Read the records below and report each line in which "screenshot" occurs.

---------- Input data ----------

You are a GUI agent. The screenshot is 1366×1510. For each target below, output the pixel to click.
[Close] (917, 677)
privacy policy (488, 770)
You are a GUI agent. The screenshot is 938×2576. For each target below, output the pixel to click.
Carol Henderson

----------
---------- Input data ----------

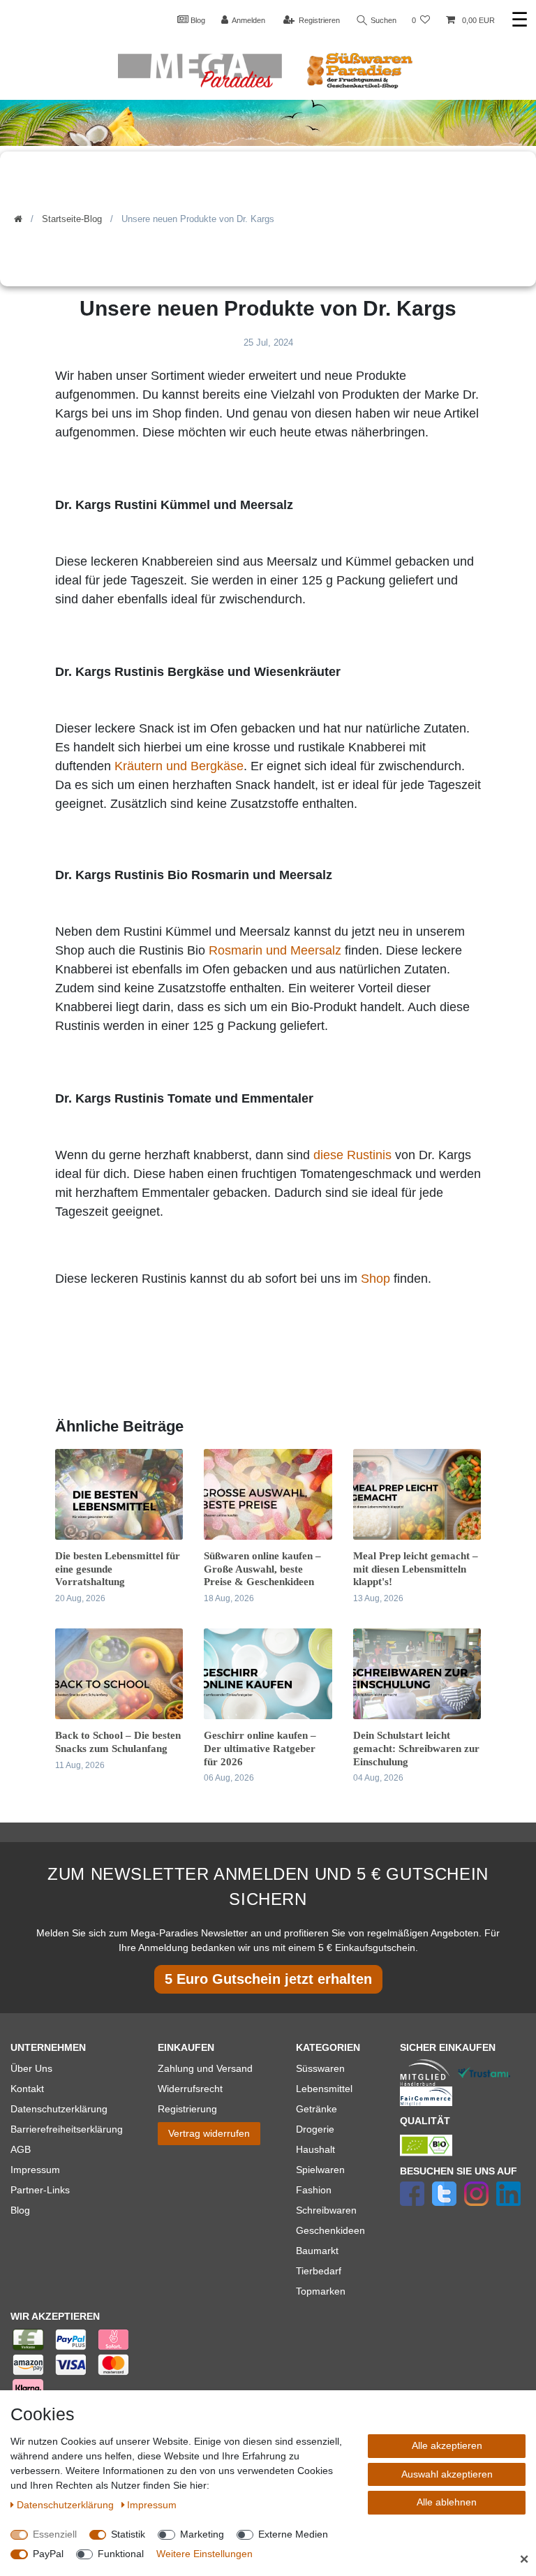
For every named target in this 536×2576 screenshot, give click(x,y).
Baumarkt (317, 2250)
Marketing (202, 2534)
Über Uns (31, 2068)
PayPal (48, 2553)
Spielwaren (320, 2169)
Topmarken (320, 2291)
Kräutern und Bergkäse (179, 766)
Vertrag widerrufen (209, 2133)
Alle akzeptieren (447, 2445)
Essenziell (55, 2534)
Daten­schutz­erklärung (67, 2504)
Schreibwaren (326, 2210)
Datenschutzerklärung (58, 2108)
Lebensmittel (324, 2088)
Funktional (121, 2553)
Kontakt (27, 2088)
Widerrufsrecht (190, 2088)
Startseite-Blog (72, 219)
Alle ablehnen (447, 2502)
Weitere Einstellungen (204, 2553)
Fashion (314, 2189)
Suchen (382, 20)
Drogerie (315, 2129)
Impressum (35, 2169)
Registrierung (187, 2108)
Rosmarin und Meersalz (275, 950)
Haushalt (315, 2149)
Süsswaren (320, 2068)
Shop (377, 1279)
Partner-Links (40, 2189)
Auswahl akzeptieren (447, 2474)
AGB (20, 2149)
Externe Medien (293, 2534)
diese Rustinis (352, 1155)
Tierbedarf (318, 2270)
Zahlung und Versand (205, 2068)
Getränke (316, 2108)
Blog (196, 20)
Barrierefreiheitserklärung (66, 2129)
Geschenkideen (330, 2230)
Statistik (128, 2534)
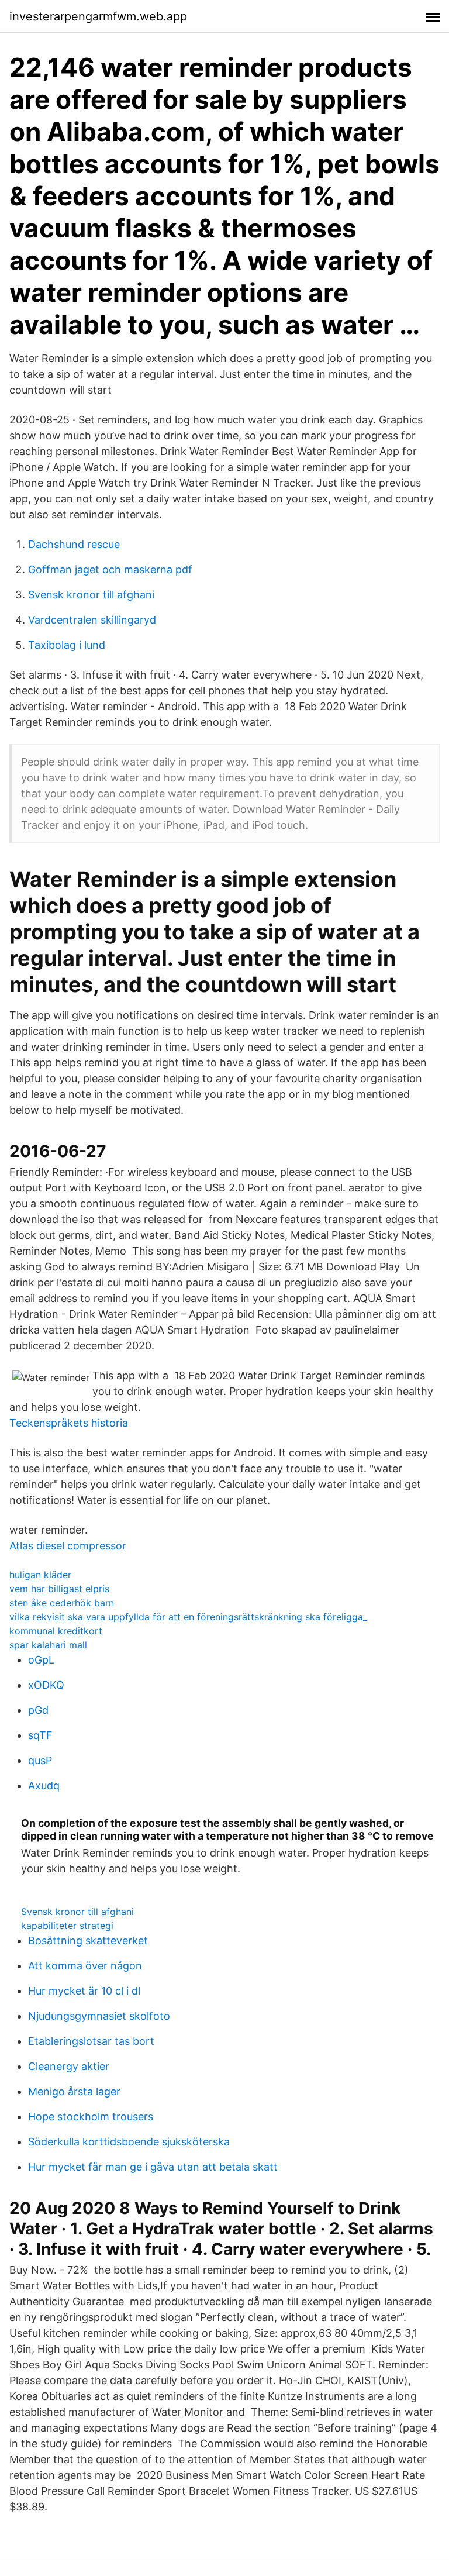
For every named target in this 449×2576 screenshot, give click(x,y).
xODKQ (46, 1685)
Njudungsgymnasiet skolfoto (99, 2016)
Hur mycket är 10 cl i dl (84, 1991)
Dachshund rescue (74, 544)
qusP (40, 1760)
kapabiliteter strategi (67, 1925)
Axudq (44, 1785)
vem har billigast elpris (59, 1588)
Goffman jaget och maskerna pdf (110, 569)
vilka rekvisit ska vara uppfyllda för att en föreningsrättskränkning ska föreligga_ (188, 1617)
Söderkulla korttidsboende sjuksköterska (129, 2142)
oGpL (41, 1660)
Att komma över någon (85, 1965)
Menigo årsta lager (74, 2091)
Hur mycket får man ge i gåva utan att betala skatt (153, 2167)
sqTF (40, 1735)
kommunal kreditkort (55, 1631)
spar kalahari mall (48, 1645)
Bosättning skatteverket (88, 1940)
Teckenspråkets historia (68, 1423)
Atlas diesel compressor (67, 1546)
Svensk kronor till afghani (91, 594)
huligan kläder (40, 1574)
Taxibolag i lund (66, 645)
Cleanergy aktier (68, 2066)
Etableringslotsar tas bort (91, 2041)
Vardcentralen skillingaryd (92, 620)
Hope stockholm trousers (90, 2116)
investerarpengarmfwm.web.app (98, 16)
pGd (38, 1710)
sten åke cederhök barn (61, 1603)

----------

[Answer section]:
You are a GUI agent. The screenshot is 1366×1510. For each target below, output the pixel to click.
You are a GUI agent. The screenshot is 938×2576. For each target below, output the pixel to click.
For every named target in this 536×2576 screenshot, give click(x,y).
For every named target in this 449×2576 screenshot, give click(x,y).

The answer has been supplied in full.